Farlington Marshes - One of the Trust's oldest reserves, which comes alive in winter as it plays host to huge numbers of wildfowl. There are thousands of dark bellied brent geese, wigeon and teal, as well as wading birds like avocet, redshank and dunlin.
Kent Wildlife Trust
Oare Marshes - This mosaic of wetland habitats, including grazing marsh and reedbed, is of international importance for overwintering wetland birds.
Somerset Wildlife Trust
Catcott Complex - Internationally important numbers of ducks including wigeon, pintail, shoveler and teal rub up against each other on the flooded fields while waders such as lapwing and snipe pick their way around the drier land. Also watch for Bewick’s swans, golden plover and whimbrel.
Sussex Wildlife Trust
Rye Harbour - Shingle, saltmarsh, sand dunes, rivers, pits, grazing marsh, reedbeds and farmland make this a great place to see a wide variety of wildfowl and wading birds, including brent geese, wigeon, teal and shoveler.
Wiltshire Wildlife Trust
Langford Lakes - Many ducks, including tufted duck, pochard, gadwall, shoveler, wigeon, goosander and goldeneye use the lakes as wintering grounds. You might also spot an elusive bittern.

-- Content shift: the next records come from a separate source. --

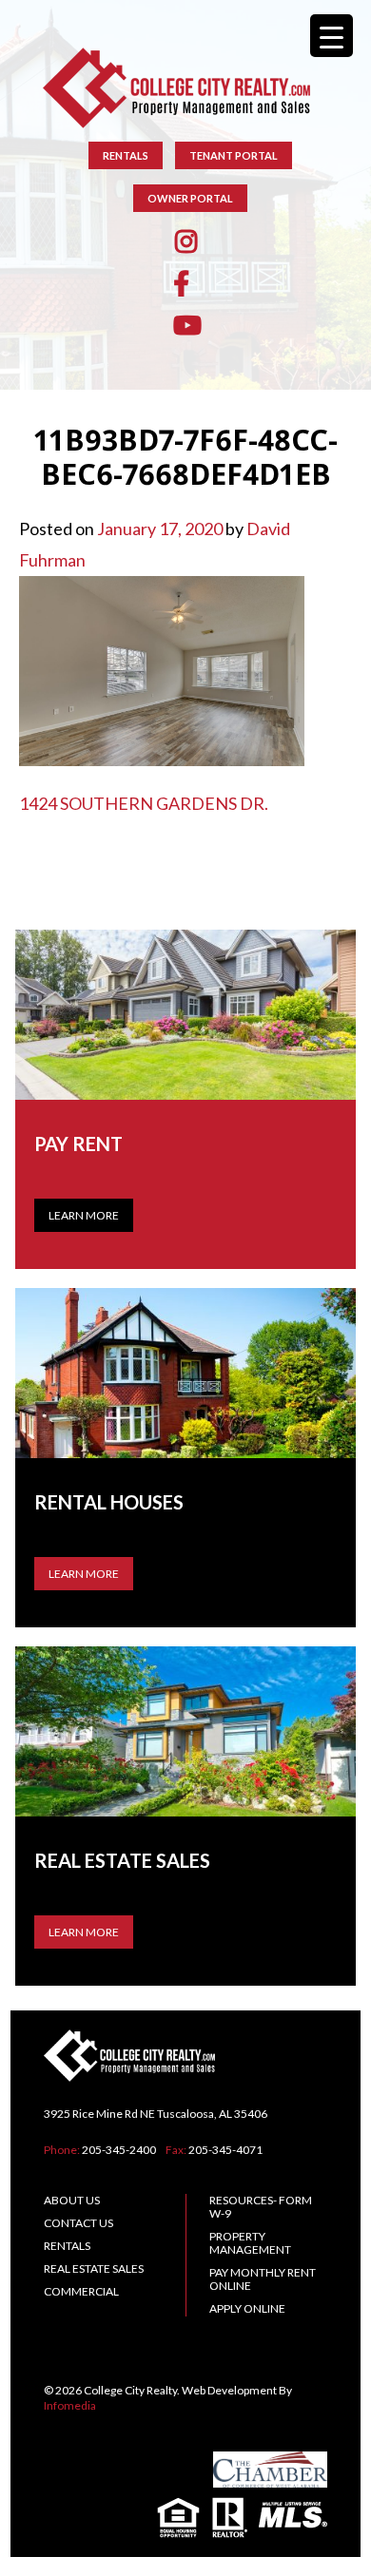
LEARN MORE (84, 1574)
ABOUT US (72, 2200)
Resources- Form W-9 (260, 2206)
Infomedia (70, 2405)
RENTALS (125, 155)
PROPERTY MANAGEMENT (250, 2243)
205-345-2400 (119, 2150)
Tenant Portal (233, 155)
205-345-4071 (225, 2150)
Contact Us (78, 2223)
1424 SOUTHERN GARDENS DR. (143, 803)
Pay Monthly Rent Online (262, 2279)
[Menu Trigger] (331, 35)
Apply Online (247, 2308)
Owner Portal (190, 198)
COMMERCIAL (81, 2291)
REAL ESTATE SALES (94, 2268)
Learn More (84, 1215)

Radnorshire Wildlife Trust
Llanbwchllyn - In winter this reserve is important for wintering ducks, with mallard, teal, tufted duck and pochard commonly seen, though goldeneye is now a rare winter visitor.
Pwllpatti - A bird hide overlooking an old ox-bow of the River Wye which floods in winter, attracting the largest wigeon roost in Powys. You could also see tufted duck, coot, mallard, little egret, teal and occasionally pochard and gadwall.
The Wildlife Trust of South & West Wales
Teifi Marshes - One of the best wetland sites in Wales, attracting large numbers of wintering wildfowl like teal and wigeon. Water rail, snipe, curlew and lapwing are also regular winter visitors.
Montrose Basin - Tidal basin with mud, fresh and salt water, saltmarsh, reedbed and grassland. Pink-footed geese numbers peak in October, with a record count of 90,000, before trailing off in November, though some are present throughout winter. There are also usually about 2,000 overwintering redshank and eider, 3,000 wigeon, 4,000 oystercatchers and perhaps even more knot.
How to do it
Wrap up warm and head to your local wetland with a pair of binoculars. Ducks are usually much easier to spot than most birds, but rarer species can be hidden amongst flocks of common visitors. Diving ducks like goldeneye and smew are easily overlooked, as they sometimes only surface for a few seconds between dives, so keep scanning!
If you can't get to these places
Almost any large body of water can attract wintering wildfowl, so check your Wildlife Trust’s website to find a suitable reserve near you. The goosander, an elegant saw-billed diving duck, sometimes spends the winter on urban rivers and canals.